▸ **WHAT IS BEING ASKED**:
Which lines of the listing below contain the word "Open"? Copy each of them in full, and count only matches in the same case.

▸ **RECORDS FOR THE EXERCISE**:
╔══
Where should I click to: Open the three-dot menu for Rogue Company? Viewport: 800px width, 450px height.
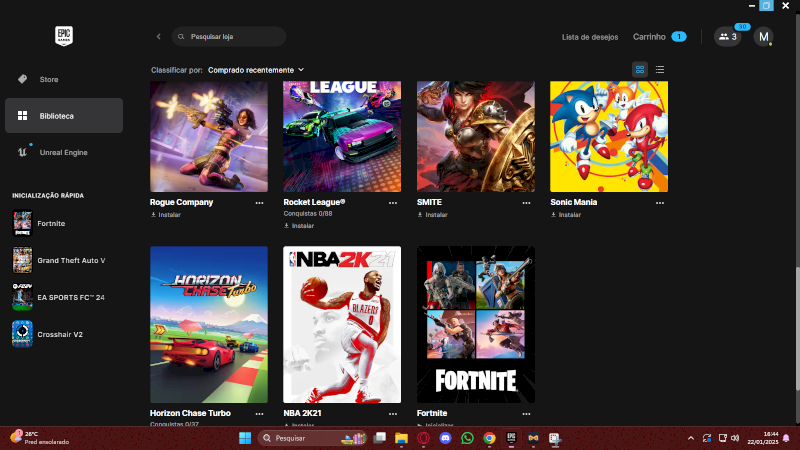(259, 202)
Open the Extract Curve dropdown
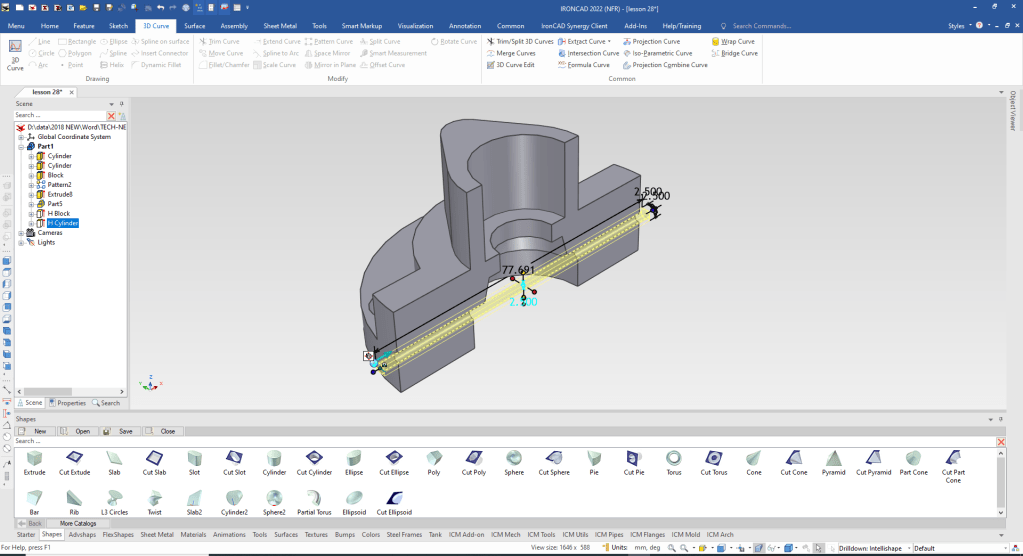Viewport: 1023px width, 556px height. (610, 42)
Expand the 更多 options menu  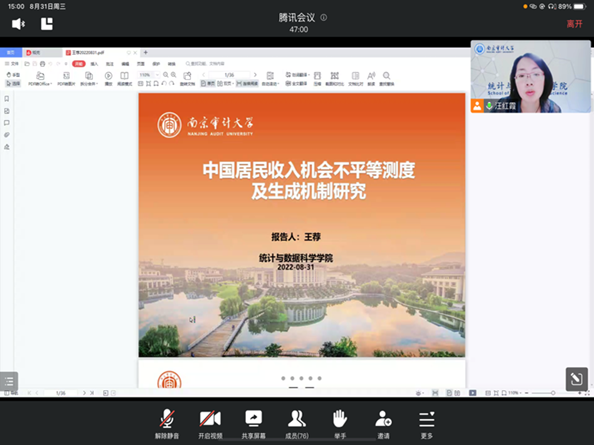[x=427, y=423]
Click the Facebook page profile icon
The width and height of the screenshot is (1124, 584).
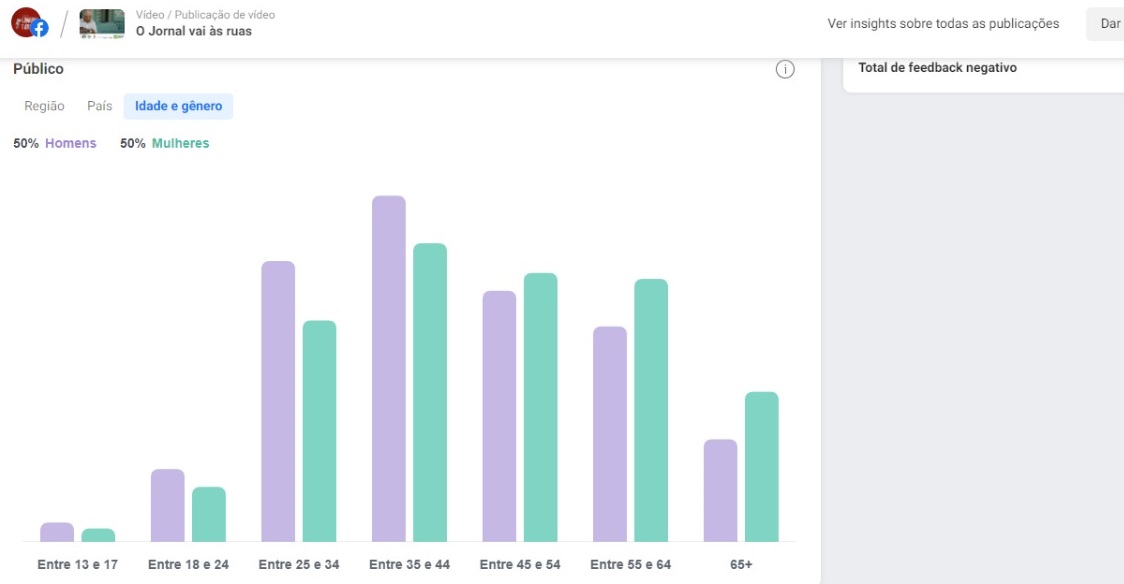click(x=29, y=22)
╚══
▸ **FINAL RESULT**:
Where should I click to: Open the three-dot menu for Rogue Company? Viewport: 800px width, 450px height.
Open the Extract Curve dropdown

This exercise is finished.